Mmmm. I “borrow” a stand of around 6 Scots Pines at the end of my garden, plus a large Beech. They are in others gardens, but have tree preservation orders, so baring accidents, they complete my view. I don’t think of them as money, just a continuation of my view. In your case, who owns the strip of grass, and who mows it? Lovely trees though…. how lovely to have them.

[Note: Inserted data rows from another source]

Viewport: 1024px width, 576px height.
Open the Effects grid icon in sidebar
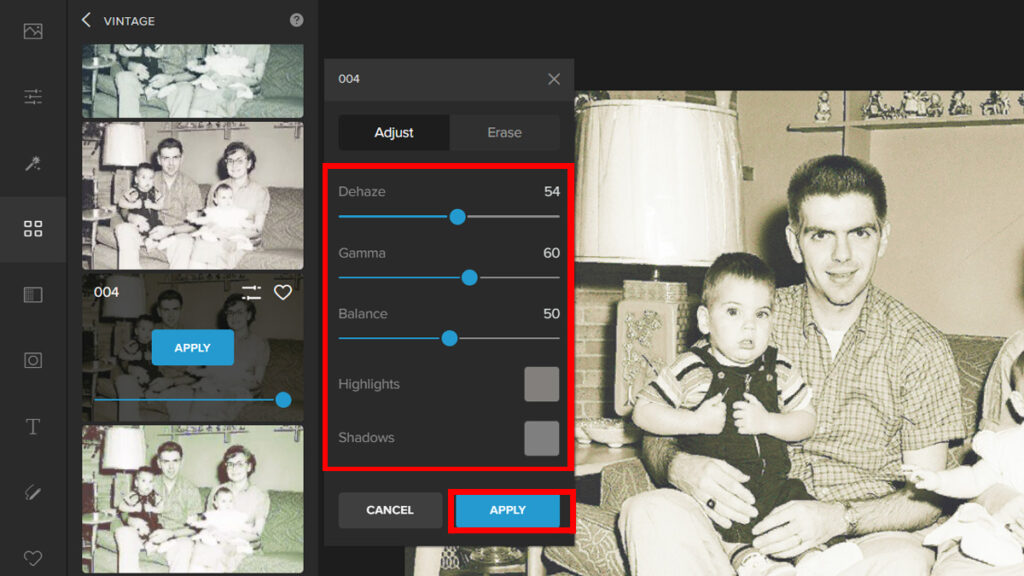(x=33, y=229)
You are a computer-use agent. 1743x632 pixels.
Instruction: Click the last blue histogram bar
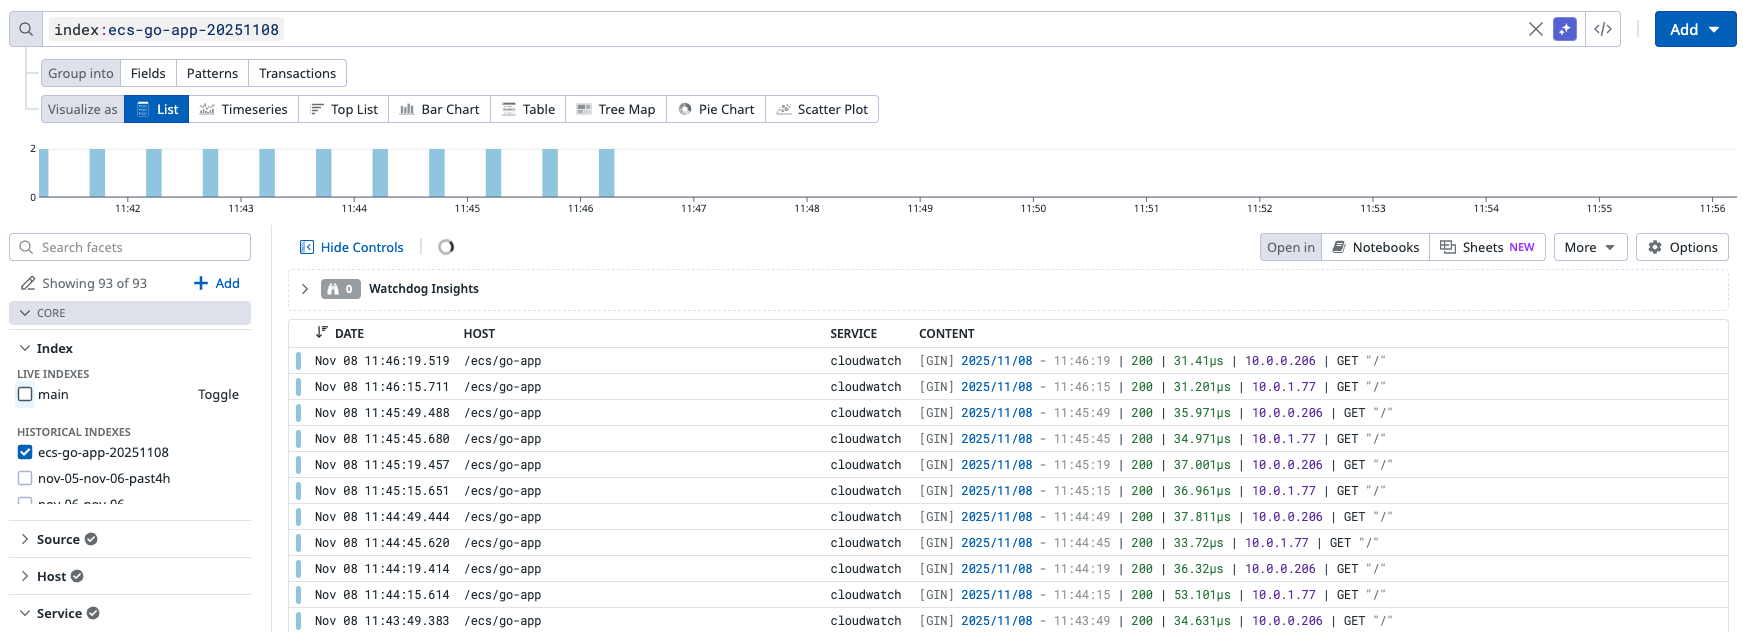pyautogui.click(x=606, y=173)
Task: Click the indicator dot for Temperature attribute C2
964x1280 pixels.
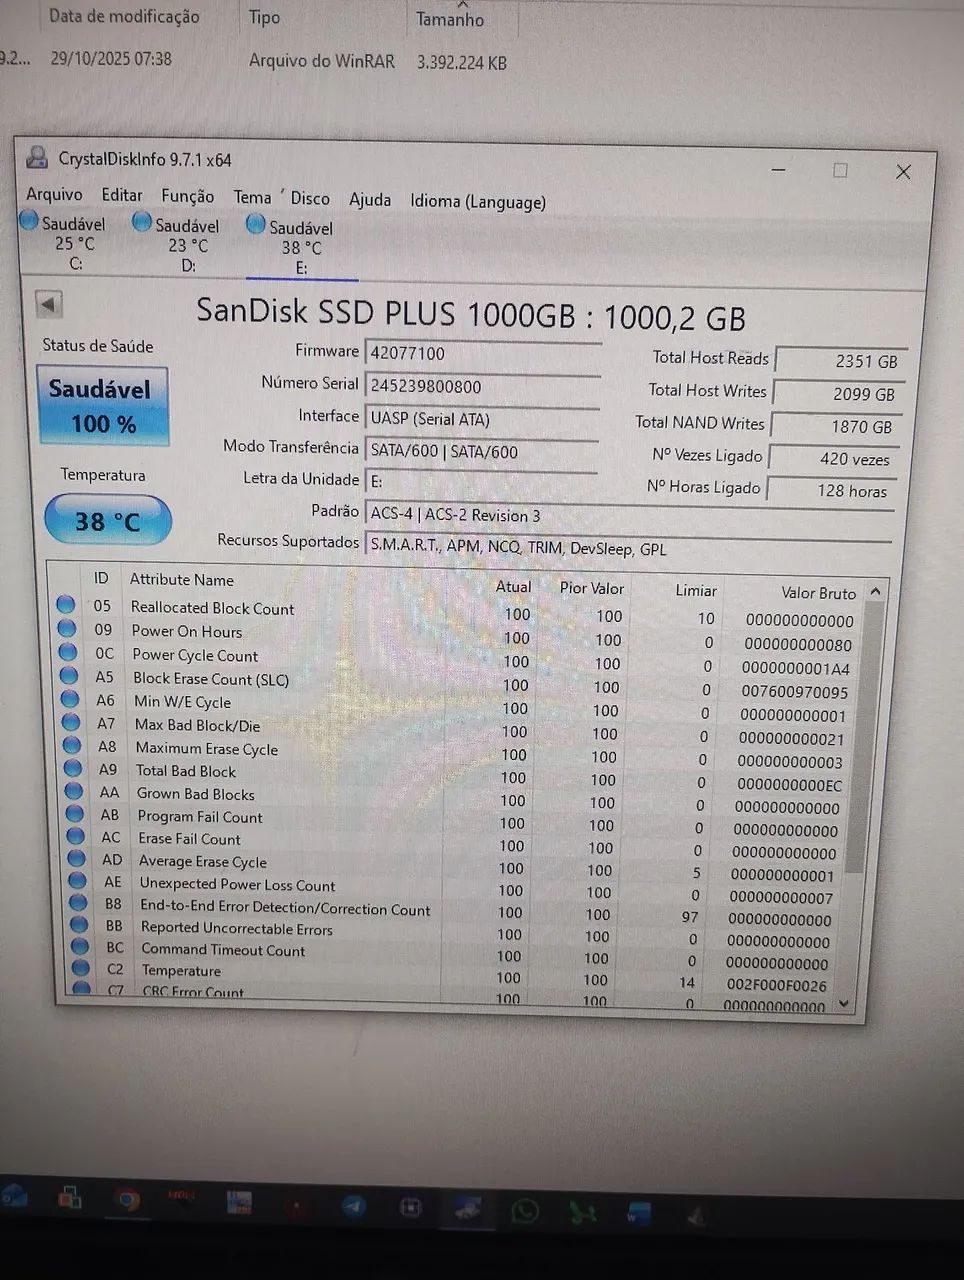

Sunil 08/07/2012 - 11:37 am

Hi Mrs Mac,

I can’t think of the trees in cold hard money terms, it’s so strange. The strip of grass is actually the local council cemetery – we actually back on to a cemetery – the graves start beyond the trees. Although it sounds really spooky, you don’t really see it from the garden because of the trees and I got used to the idea very quickly after I moved in. The cemetery itself is actually quite large, but well maintained, it’s not like the ones you see in the films and it’s much better than looking at more housing.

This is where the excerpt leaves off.